╭──

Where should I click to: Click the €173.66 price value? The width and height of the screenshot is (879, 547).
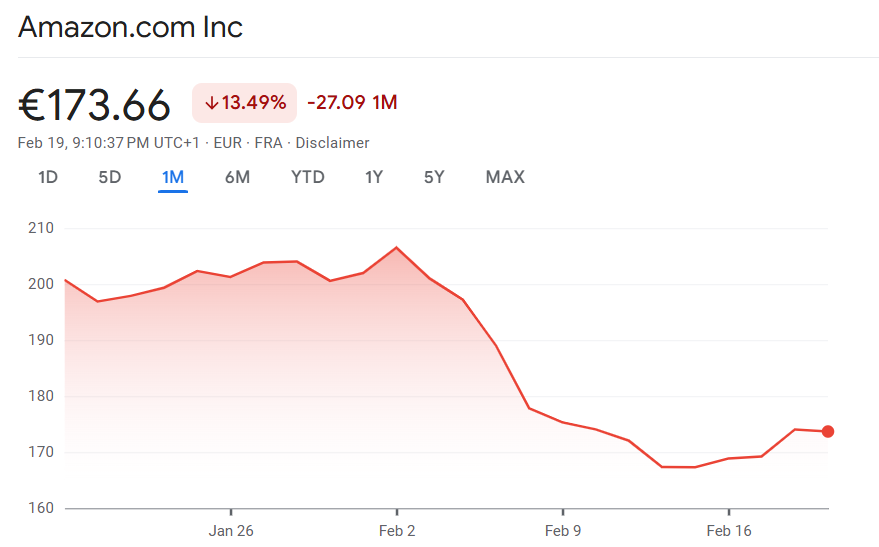[x=95, y=104]
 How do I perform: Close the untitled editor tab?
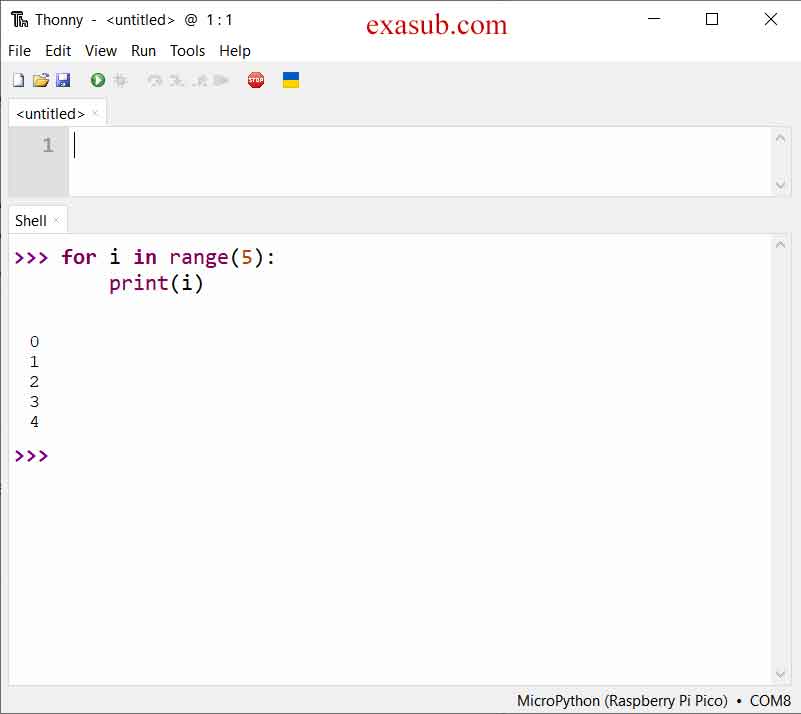click(x=95, y=113)
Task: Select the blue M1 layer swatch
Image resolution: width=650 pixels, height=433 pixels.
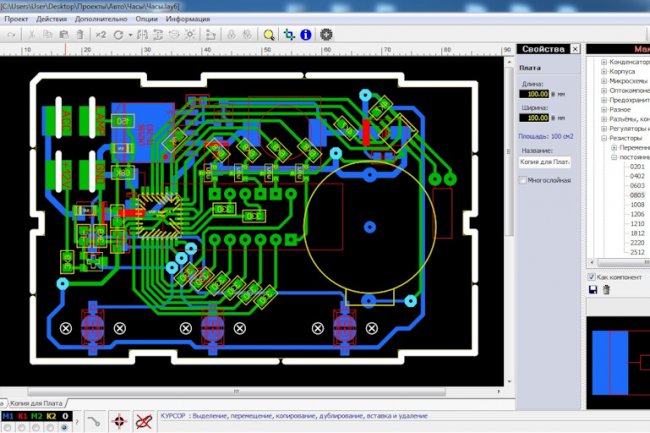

╰──

● Your instructions: Return the listing above in full and exactly, omitting all pictures.

● The completed task:
Where should I click to: Click the €173.66 price value? The width and height of the screenshot is (879, 547).
[x=95, y=104]
 How do I perform: Close the untitled editor tab?
click(x=95, y=113)
Task: Select the blue M1 layer swatch
Image resolution: width=650 pixels, height=433 pixels.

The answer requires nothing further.